Starting at the top and going on through the line with "Action: 627,213", turn the lines below into a JSON list of strings, one string per line and no blank lines.
================
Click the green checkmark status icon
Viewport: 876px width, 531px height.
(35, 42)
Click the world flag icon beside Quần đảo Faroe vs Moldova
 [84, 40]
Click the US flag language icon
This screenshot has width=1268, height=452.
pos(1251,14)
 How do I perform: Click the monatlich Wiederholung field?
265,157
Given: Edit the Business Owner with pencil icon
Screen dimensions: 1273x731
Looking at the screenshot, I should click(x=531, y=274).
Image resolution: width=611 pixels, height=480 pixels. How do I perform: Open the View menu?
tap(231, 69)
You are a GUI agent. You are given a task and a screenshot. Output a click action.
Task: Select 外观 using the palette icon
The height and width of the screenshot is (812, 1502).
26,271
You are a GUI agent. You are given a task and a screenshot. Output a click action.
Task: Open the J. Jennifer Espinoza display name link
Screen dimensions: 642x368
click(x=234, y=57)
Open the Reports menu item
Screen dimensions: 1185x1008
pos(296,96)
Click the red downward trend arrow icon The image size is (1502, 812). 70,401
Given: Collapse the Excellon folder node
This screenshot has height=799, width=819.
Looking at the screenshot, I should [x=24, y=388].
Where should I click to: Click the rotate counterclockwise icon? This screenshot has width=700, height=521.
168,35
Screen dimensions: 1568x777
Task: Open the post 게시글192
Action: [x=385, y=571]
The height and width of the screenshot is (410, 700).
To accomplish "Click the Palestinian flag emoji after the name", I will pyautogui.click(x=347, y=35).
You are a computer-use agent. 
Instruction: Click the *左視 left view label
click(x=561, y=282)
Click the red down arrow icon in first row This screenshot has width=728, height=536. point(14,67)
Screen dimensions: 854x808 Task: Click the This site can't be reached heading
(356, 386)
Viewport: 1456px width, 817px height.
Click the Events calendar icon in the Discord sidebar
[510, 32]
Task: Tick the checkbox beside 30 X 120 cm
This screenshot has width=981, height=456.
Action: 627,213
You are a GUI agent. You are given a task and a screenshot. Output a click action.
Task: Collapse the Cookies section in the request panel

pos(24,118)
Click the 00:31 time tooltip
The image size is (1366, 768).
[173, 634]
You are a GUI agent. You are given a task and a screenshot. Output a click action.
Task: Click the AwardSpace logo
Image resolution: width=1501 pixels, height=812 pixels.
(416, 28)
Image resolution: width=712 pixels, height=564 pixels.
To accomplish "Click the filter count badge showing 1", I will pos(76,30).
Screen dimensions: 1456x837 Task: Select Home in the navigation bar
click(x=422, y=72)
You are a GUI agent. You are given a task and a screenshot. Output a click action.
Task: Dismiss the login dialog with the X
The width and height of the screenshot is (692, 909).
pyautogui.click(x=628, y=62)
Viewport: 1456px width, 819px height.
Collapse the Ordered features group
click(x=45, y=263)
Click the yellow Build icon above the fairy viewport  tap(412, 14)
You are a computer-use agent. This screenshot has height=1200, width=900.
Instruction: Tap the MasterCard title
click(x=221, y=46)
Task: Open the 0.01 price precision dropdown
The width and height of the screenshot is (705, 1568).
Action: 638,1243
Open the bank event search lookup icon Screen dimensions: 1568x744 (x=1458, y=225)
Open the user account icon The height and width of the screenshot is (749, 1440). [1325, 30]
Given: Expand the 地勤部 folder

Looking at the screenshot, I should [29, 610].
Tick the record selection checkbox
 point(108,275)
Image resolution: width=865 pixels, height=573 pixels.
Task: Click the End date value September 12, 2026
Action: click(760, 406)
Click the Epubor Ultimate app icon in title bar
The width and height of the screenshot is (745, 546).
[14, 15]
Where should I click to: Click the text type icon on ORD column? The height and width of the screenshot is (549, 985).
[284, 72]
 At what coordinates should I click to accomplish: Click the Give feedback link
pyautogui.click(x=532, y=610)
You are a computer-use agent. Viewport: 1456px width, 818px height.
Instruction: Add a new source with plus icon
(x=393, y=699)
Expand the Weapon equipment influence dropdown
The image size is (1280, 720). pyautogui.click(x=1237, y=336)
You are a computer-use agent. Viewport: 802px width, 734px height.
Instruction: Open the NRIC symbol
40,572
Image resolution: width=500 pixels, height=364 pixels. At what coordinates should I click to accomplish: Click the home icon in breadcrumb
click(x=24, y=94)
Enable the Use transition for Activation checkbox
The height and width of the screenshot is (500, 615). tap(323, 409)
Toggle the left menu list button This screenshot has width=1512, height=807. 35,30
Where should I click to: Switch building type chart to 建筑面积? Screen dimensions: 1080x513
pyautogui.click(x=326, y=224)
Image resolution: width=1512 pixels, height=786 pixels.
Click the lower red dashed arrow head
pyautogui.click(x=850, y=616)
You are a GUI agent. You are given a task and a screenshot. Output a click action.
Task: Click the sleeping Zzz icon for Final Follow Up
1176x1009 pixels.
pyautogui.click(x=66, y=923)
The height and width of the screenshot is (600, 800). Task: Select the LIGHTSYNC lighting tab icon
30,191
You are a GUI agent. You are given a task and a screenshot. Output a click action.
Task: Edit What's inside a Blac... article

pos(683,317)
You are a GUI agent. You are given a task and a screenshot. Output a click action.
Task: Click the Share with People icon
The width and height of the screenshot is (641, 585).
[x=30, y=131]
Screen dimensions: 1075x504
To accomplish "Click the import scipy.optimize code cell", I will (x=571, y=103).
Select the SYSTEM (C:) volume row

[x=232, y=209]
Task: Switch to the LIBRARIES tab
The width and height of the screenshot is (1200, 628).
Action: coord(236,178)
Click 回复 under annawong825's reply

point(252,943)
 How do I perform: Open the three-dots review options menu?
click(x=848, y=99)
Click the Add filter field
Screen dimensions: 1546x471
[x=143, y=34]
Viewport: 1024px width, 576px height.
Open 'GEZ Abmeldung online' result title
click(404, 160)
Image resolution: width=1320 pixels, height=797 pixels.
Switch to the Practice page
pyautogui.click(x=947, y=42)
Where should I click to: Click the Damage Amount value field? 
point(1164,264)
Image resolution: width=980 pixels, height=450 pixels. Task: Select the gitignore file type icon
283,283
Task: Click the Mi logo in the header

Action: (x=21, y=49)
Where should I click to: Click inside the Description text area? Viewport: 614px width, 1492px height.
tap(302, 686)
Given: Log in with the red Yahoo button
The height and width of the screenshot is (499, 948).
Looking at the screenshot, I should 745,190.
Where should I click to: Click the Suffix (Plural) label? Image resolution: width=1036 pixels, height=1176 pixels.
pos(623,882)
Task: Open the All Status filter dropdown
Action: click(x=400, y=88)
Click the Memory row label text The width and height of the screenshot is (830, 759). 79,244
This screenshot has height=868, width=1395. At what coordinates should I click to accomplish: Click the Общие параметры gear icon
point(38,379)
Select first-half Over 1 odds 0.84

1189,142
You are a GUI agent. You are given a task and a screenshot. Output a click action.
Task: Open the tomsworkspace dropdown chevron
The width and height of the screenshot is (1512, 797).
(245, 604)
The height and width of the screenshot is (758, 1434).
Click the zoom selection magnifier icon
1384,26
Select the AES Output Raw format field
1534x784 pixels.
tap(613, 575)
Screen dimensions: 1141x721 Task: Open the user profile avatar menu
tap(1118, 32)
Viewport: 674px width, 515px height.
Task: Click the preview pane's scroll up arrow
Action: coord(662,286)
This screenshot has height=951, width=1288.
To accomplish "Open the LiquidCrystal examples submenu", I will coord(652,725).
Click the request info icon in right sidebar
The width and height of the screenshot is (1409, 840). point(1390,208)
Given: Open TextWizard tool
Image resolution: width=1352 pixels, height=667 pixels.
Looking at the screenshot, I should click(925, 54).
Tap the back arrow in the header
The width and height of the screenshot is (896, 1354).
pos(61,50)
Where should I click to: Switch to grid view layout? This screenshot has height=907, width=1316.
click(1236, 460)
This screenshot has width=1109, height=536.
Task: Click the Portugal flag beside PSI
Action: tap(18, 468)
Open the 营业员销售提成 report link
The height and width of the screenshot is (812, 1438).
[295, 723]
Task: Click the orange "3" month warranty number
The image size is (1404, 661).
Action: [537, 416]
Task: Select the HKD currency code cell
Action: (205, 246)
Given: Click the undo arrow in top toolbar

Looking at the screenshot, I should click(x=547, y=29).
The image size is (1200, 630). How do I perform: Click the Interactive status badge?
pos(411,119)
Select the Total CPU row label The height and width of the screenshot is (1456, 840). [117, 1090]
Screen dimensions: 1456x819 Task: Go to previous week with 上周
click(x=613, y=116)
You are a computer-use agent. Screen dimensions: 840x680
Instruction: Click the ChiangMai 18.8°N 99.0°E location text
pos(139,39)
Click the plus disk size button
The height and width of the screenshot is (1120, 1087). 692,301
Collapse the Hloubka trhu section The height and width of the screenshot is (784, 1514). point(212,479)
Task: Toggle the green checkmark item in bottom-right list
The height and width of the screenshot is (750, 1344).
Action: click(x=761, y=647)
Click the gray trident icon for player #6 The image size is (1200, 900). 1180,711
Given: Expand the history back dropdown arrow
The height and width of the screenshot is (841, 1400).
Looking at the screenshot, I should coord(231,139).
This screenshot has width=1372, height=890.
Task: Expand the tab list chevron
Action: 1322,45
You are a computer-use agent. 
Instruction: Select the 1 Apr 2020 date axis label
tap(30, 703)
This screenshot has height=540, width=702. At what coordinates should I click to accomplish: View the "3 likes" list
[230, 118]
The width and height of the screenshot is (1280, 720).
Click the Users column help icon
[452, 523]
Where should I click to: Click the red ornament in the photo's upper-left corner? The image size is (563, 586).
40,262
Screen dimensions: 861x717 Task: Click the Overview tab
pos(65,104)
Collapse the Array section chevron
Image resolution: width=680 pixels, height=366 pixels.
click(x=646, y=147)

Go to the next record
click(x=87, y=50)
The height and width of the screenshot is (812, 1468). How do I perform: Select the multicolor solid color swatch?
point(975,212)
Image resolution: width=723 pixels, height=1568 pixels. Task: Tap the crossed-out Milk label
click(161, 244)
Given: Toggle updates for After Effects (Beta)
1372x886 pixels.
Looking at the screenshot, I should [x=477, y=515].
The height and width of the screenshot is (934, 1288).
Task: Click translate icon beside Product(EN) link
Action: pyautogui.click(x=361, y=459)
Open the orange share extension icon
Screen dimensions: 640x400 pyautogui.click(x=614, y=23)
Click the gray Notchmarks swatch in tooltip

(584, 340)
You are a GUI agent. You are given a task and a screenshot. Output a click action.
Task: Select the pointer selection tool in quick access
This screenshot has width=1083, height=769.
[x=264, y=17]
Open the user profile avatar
================
■ **TASK ANSWER**
[
  "Click the green checkmark status icon",
  "Viewport: 876px width, 531px height.",
  "(35, 42)",
  "Click the world flag icon beside Quần đảo Faroe vs Moldova",
  " [84, 40]",
  "Click the US flag language icon",
  "This screenshot has width=1268, height=452.",
  "pos(1251,14)",
  " How do I perform: Click the monatlich Wiederholung field?",
  "265,157",
  "Given: Edit the Business Owner with pencil icon",
  "Screen dimensions: 1273x731",
  "Looking at the screenshot, I should click(x=531, y=274).",
  "Image resolution: width=611 pixels, height=480 pixels. How do I perform: Open the View menu?",
  "tap(231, 69)",
  "You are a GUI agent. You are given a task and a screenshot. Output a click action.",
  "Task: Select 外观 using the palette icon",
  "The height and width of the screenshot is (812, 1502).",
  "26,271",
  "You are a GUI agent. You are given a task and a screenshot. Output a click action.",
  "Task: Open the J. Jennifer Espinoza display name link",
  "Screen dimensions: 642x368",
  "click(x=234, y=57)",
  "Open the Reports menu item",
  "Screen dimensions: 1185x1008",
  "pos(296,96)",
  "Click the red downward trend arrow icon The image size is (1502, 812). 70,401",
  "Given: Collapse the Excellon folder node",
  "This screenshot has height=799, width=819.",
  "Looking at the screenshot, I should [x=24, y=388].",
  "Where should I click to: Click the rotate counterclockwise icon? This screenshot has width=700, height=521.",
  "168,35",
  "Screen dimensions: 1568x777",
  "Task: Open the post 게시글192",
  "Action: [x=385, y=571]",
  "The height and width of the screenshot is (410, 700).",
  "To accomplish \"Click the Palestinian flag emoji after the name\", I will pyautogui.click(x=347, y=35).",
  "You are a computer-use agent. ",
  "Instruction: Click the *左視 left view label",
  "click(x=561, y=282)",
  "Click the red down arrow icon in first row This screenshot has width=728, height=536. point(14,67)",
  "Screen dimensions: 854x808 Task: Click the This site can't be reached heading",
  "(356, 386)",
  "Viewport: 1456px width, 817px height.",
  "Click the Events calendar icon in the Discord sidebar",
  "[510, 32]",
  "Task: Tick the checkbox beside 30 X 120 cm",
  "This screenshot has width=981, height=456.",
  "Action: 627,213"
]